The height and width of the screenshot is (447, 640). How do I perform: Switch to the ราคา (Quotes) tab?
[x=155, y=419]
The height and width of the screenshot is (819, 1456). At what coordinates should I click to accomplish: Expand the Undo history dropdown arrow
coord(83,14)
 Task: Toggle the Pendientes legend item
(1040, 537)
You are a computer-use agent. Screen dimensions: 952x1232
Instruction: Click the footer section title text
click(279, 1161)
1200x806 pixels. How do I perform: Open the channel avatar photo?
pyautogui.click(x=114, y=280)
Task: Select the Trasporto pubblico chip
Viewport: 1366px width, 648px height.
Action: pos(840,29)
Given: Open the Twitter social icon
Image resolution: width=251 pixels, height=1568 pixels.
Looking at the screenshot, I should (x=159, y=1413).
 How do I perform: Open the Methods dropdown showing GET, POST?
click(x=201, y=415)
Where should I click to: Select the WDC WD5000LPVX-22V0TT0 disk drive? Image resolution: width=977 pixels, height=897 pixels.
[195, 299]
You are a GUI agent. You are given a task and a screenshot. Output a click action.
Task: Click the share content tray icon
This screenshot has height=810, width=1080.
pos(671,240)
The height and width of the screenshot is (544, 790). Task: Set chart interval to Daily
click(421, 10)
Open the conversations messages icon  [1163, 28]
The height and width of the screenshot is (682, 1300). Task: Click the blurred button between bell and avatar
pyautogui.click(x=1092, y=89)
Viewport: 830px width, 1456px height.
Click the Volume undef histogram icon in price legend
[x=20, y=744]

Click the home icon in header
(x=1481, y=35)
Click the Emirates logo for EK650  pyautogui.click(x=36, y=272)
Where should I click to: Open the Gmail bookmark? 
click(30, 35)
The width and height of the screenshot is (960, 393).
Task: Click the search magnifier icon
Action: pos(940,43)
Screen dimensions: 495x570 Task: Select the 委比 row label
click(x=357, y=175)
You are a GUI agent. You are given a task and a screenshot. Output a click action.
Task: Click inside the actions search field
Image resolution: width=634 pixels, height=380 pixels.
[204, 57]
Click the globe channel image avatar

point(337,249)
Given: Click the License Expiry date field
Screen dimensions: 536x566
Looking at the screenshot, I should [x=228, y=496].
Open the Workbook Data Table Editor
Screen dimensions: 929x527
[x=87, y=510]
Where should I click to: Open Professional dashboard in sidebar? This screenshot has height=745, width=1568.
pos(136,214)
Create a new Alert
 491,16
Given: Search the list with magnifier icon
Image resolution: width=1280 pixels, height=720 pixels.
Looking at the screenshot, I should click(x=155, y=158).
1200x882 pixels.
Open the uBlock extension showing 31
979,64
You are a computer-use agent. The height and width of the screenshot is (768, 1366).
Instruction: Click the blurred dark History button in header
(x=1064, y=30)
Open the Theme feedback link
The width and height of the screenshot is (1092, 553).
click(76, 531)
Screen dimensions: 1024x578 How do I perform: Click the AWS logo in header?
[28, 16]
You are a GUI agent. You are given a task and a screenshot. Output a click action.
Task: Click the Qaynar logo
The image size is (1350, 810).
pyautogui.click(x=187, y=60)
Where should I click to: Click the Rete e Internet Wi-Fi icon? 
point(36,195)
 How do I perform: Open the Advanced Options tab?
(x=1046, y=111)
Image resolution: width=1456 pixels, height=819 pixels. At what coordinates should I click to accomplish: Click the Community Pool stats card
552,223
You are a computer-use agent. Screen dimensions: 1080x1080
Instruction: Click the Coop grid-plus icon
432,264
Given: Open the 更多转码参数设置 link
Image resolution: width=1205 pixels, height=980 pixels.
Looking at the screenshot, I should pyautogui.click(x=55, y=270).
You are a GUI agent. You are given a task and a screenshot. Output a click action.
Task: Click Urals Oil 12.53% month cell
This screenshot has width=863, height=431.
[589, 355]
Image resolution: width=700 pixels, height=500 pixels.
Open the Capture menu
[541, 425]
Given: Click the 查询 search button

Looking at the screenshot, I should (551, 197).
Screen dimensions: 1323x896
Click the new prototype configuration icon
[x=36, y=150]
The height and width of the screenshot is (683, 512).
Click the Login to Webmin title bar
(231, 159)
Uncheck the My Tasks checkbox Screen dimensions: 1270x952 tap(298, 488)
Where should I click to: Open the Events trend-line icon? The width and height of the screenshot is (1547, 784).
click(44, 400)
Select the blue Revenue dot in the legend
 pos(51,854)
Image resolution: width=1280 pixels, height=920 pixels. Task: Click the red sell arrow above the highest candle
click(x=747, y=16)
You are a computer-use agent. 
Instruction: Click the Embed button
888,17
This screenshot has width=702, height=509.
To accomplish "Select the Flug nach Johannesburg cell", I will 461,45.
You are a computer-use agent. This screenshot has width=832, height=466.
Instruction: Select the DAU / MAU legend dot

◆ **WHAT IS NEEDED**
Reproduce the data from the line with "Click the Emirates" to the line with "click(x=357, y=175)", replacing "bookmark" with "shortcut" and leaving everything else unchanged.

◆ **RESPONSE TO THE EXERCISE**
Click the Emirates logo for EK650  pyautogui.click(x=36, y=272)
Where should I click to: Open the Gmail shortcut? 
click(30, 35)
The width and height of the screenshot is (960, 393).
Task: Click the search magnifier icon
Action: pos(940,43)
Screen dimensions: 495x570 Task: Select the 委比 row label
click(x=357, y=175)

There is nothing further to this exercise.